The Gabonese military officers who seized power earlier this week in the African country Wednesday announced General Brice Clotaire Oligui Nguema, chief of the Republican Guard, was to be appointed president of the transitional committee.
Meanwhile, deposed President Ali Bongo Ondimba was placed under house arrest. The military group said Bongo has been placed in retirement, according to Paris' Le Monde.
Oligui is Bongo's cousin. He had been a bodyguard for Bongo's late father, President Omar Bongo, and was the head of the secret service before becoming the leader of the guard.
The rebels announced the coup on national TV after Bongo was declared the winner for a third term in Saturday's general elections. But the results were invalidated, all state institutions dissolved, and all borders closed by the military until further notice.
The 64-year-old Bongo later appeared in a video from his residence calling on friends of Gabon to support him.
But crowds poured into the streets of the capital, Libreville, to celebrate the news of the president's removal, with several demonstrators saying they were glad the Bongo family was out of power. Bongo took office in 2009 after the death of his father, Omar Bongo, who had ruled the oil-producing country for the previous 42 years.
Opponents say the family has failed to share the country's oil and mining wealth with its 2.3 million people. Nine members of the Bongo family are reportedly under investigation in France, and some face preliminary charges linked to corruption.
Saturday's elections were overshadowed by a lack of international observers, raising concerns about transparency. Afterward, Bongo's government curtailed internet service and imposed a nightly curfew across the nation, saying it was necessary to prevent the spread of misinformation.

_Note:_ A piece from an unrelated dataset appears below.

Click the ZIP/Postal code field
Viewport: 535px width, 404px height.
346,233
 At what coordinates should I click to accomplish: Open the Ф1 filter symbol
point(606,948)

Military officers said Bongo was under house arrest surrounded by his family and doctors, while one of his sons had been arrested for treason.

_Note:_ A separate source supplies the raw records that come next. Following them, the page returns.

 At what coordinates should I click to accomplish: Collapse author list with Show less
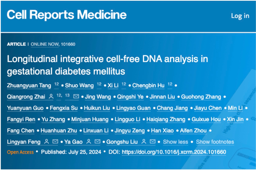[x=176, y=142]

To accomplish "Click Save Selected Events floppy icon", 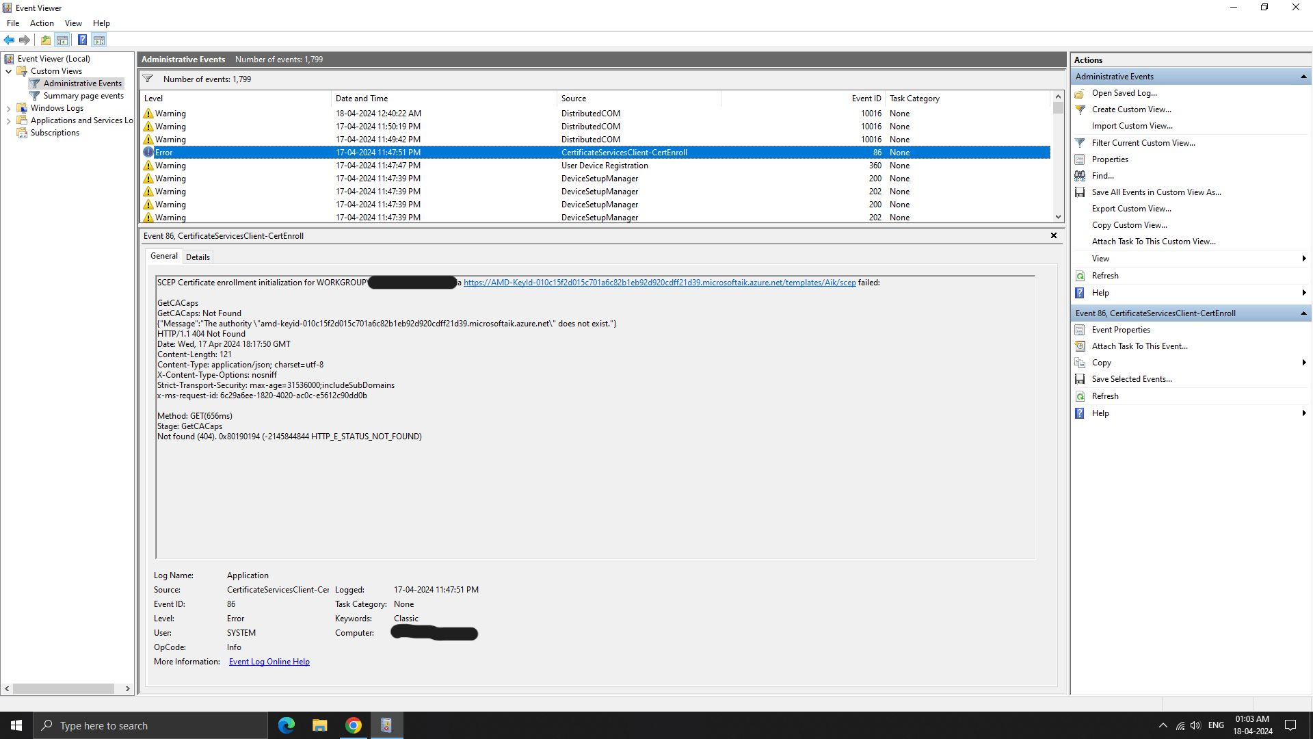I will tap(1080, 379).
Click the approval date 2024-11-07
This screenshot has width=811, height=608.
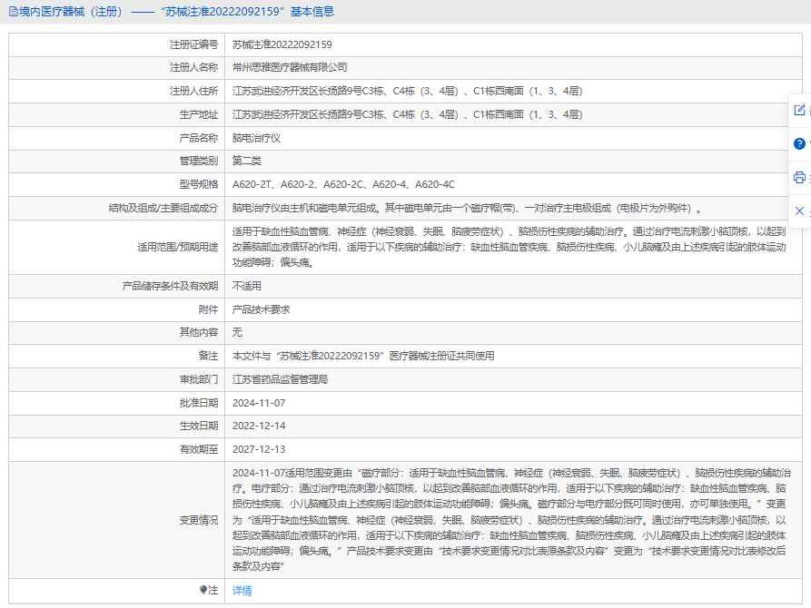tap(259, 403)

French Prime Minister Élisabeth Borne said Paris was following the situation in Gabon very closely.
China's foreign ministry spokesman Wang Wenbin called for all sides to guarantee Bongo's safety, adding: China is closely following the developing situation.
United Nations Secretary-General António Guterres said on Wednesday he condemned the events in Gabon. The Secretary-General is closely following the situation in Gabon and notes with deep concern the announcement of the election results amid reports of serious violations of fundamental freedoms, Stephane Dujarric, Guterres' spokesperson, said in a statement. Guterres strongly condemns the ongoing coup attempt to resolve the post-election crisis, Dujarric added.
The secretary-general reiterates his strong opposition to military coups and urges all actors involved to exercise restraint, engage in inclusive and meaningful dialogue, and ensure that the rule of law and human rights are fully respected, the spokesperson said.
The United Nations stands with the people of Gabon, he said.
French oil giant TotalEnergies said in a press release that its top priority was to ensure the safety of its employees and its operations in Gabon. The group has 350 staff in Gabon and is the country's main distributor of petroleum products.
Gabon is one of the richest countries in Africa because of its large per capita GDP, due chiefly to its oil revenue and relatively small population of 2.3 million. However, a third of the population still lives below the poverty threshold, according to the World Bank.